Workflow - NoamKaplan/dna-triangulation GitHub Wiki
Note that this software was developed mainly as a proof-of-concept, not as a polished tool/pipeline. While this is expected to change in the future, currently it means some handholding is required.
There are 4 main programs: augmentation_chr_pred.py and augmentation_locus_pred.py can be used to predict the approximate genomic location of a contig in a pre-existing scaffold (we call this "genome augmentation"). karyotype.py and scaffold_chr.py can be used to construct approximate scaffolds given a set of contigs (we call this "de novo scaffolding"). Note that we use the term "contig" loosely in the sense that it is applicable also to scaffolds.
De novo scaffolding
- The first step is to assemble an initial set of contigs or scaffolds using any available assembly software.
- Next, one must map the Hi-C data to the contigs using any available Hi-C mapping/correction pipeline.
- Most Hi-C pipelines bin the data to create an interaction matrix at a given resolution, e.g 40kb. The size of the bin should be determined by the Hi-C resolution and genomic coverage. Binning is also required by the DNA Triangulation software since contigs are assumed to be of equal sizes (this may be changed in the future). There are actually a number of advantages to binning contigs, as explained later.

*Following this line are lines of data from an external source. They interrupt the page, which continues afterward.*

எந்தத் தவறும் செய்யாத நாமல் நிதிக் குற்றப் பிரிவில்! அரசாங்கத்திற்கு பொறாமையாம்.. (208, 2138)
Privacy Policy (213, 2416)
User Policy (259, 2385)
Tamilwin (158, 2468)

- Given the Hi-C interaction matrix, we now run karyotype.py in order to partition contigs into putative chromosomes. If the number of chromosomes is known, that may be used as input. Otherwise, the number of chromosomes can be estimated automatically by a form of bootstrapped clustering. It is important not to run this step blindly, especially if the number of chromosomes is not known. We recommend to look at the average clustering step length plot in order to better guess what a reasonable cluster number could be. For example, there may be a strong peak at 2-3 clusters but often we know that the number of chromosomes is larger and can rule out this possibility. The height and shape of the peak can also be used as a measure of confidence. In general, we suggest it is always better to overestimate the number of clusters in order to avoid false-positive merging of chromosomes. Another important point is to avoid a large leave-out (default is 20% leave-out) if there are likely to be small chromosomes.
- After the karyotyping step, each bin will be assigned to a cluster/chromosome number. Now we can use the fact that contigs can contain multiple bins in order to evaluate both the method and the quality of the contigs: we expect bins from the same contig to be assigned to the same cluster/chromosome. We can use this approach to choose an optimal bin size, as well as weed out problematic contigs and bins.
- Next, when we are happy with a set of contigs that we think belong to the same chromosome, we use these as input for scaffold_chr.py, resulting in an approximate position for each bin. Note that these positions are given in an arbitrary units. Once again, we can take advantage of the fact that we have multiple bins per contig in order to assess quality, get contig orientation, and in order to convert relative positions to absolute positions.
Once again, this software is under development and we hope to provide a more streamlined experience in the future.